Too short a distance to really get into his stride, but McLean nonetheless relished the freedom that walking gave him. It would have been better had the afternoon not been stifling hot, still air smothering the city with fumes. The heat hit him the moment he stepped on to the tacky tarmac of the car park, and not for the first time he rued the decision that morning to wear a tweed suit. By the time he reached the front door to the city mortuary the sweat had started trickling down his back, pooling in uncomfortable places.

At least it was cooler inside, and quiet as it ever was. McLean nodded to the receptionist, who buzzed him through to the business side of the building without any fuss. He stood awhile in the corridor leading to the examination theatre just enjoying the chill draught from the air conditioning. Maybe walking hadn’t been such a good idea after all. It had been too hot to think.

Angus was in the middle of another post-mortem examination, so McLean aimed for the observation gallery and the corner of it where you could sit without seeing what was going on. Obviously not a tricky case: the job was done in just a few swift minutes, the pathologist snapping off his latex gloves as he made his way back to his office.

‘Thought I saw you lurking upstairs,’ Cadwallader said a minute or two later. He still wore his scrubs, spattered with something McLean didn’t want to think too hard about right now.

‘You said you had something I might find interesting.’

‘Yes, well. Give me a minute.’ The pathologist stripped off his dirty scrubs, revealing a surprisingly thin and fit body for a man of his age. McLean maintained eye contact as his old friend fetched a fresh set of overalls and pulled them on. It wasn’t the first time he’d seen those grey underpants and black socks.
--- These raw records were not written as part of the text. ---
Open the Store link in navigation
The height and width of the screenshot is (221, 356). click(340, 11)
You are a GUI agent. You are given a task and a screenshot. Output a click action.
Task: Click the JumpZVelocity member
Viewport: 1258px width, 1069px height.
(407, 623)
‘Sorry about that. Quite a busy schedule this afternoon and Tom’s off sick. Or more likely overdid it last night. Still, we’ve all been there. Come.’ Cadwallader slid past McLean, motioning with one arm for him to follow. ‘Your lad from the crash. The one who we thought was the drug addict but it turned out wasn’t.’

‘What about him? You’ve got an ID?’

‘Not exactly.’ The pathologist led McLean past the cold store to a small room that was inhabited mostly by cardboard boxes. A desk at the far end held a computer screen, keyboard and mouse. Cadwallader pulled out the chair and dropped himself down into it, flexing his fingers before attacking the keys.

‘University pinged this over an hour or so ago. They’ve done the two women, too, but I’m told you’ve already identified them. It’s a bit rough and unfinished but this is what your unidentified dead man probably looked like.’

Cadwallader reached for the mouse as the screen lit up. A couple of clicks revealed an image of a man’s head, side on. They hadn’t tried to put any hair on it, which was what confused McLean at first. The features looked almost feminine, slim nose and angular cheekbones in a long face with a slightly weak chin. The one eye was blank, too, lifeless. Then the pathologist did something with the mouse and the head turned fully around to face them.

‘Maybe this will help, aye?’ He clicked again, casting shadows and light over the features, and McLean took a step back in surprise.

‘I … I’ve seen this man.’ But that was impossible.

‘You have?’ Cadwallader blinked behind his wire-frame spectacles, peered at the screen as if the fact McLean had seen it before meant that he, too, should know who it was. ‘Where?’

‘At the crash scene.’ McLean studied the image again, his head full of nightmares. ‘But he was alive then. I spoke to him.’